117 Ealasaid July 15, 2009 at 1:43 pm

I gotta go with the amazing Lord Vetinari from the Discworld books as a spectacular example of sprezzatura. He’s very quiet and dignified, and generally nobody really can tell what he’s up to until after he’s accomplished whatever it is he set out to do. More on him here at my fansite.

118 Danny July 15, 2009 at 2:02 pm

Does it have to be a man? Because for an embarrassing lack, I would choose Sarah Palin. Especially her speech when stepping down from being governor.

119 Jeffrey Peck July 15, 2009 at 2:02 pm

C.S. Lewis absolutely exemplifies a tremendous hold on the art of sprezzatura. A true gentleman of prose, Lewis highlighted many aspects of sprezzatura in his apologetic works. If the master of sprezzatura embodies the roles of warrior, lover and monk, a few of his brilliant quotes indicate Lewis’s practiced hand at the art.
He confirms the necessity of fighting for what you believe in with the quote, “We have discovered that the scheme of ‘outlawing war’ has made war more like an outlaw without making it less frequent and that to banish the knight does not alleviate the suffering of the peasant.”
Lewis speaks of love in his book The Problem of Pain, stating, “Love is not affectionate feeling, but a steady wish for the loved person’s ultimate good as far as it can be obtained.”
Lastly, Lewis never ceased his search for truth. It was his search for truth that caused his conversion from atheism to Christianity. The wisdom he reaped from that experience has lead to this quote from Mere Christianity, “If you look for truth, you may find comfort in the end; if you look for comfort you will not get either comfort or truth only soft soap and wishful thinking to begin, and in the end, despair.”
So we can see how Lewis embraced sprezzatura and how his writings have been so cultivated by it. He was a true gentleman and understood chivalry’s place in an evolving society.

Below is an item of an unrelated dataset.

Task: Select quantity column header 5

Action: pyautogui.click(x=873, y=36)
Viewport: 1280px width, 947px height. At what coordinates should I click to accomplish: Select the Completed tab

120 Terry July 15, 2009 at 2:07 pm

I would have to say my grandpa. He was a man of few words but always a gentleman. I learned so much just by watching him.

121 Aaron Schnabel July 15, 2009 at 2:30 pm

Percy Blakeney, the Scarlet Pimpernel. In public he downplayed his intelligence, cunning and courage so that under the cover of darkness he could risk his life to save french aristocrats unjustly assigned to a date with Madame Guillotine…

122 Kevin Cox July 15, 2009 at 2:37 pm

Obviously Cary Grant!

123 Gabriel July 15, 2009 at 3:40 pm

I instantly thought of Atticus Finch while reading this. A dignified, reserved lawyer, but one who loved to be with his kids and have jam sessions on the Jew’s harp. He didn’t need anyone to understand or approve of the actions he took, both as a lawyer and a father. As such, he had the respect of both his friends and his enemies. He is a role model for all times.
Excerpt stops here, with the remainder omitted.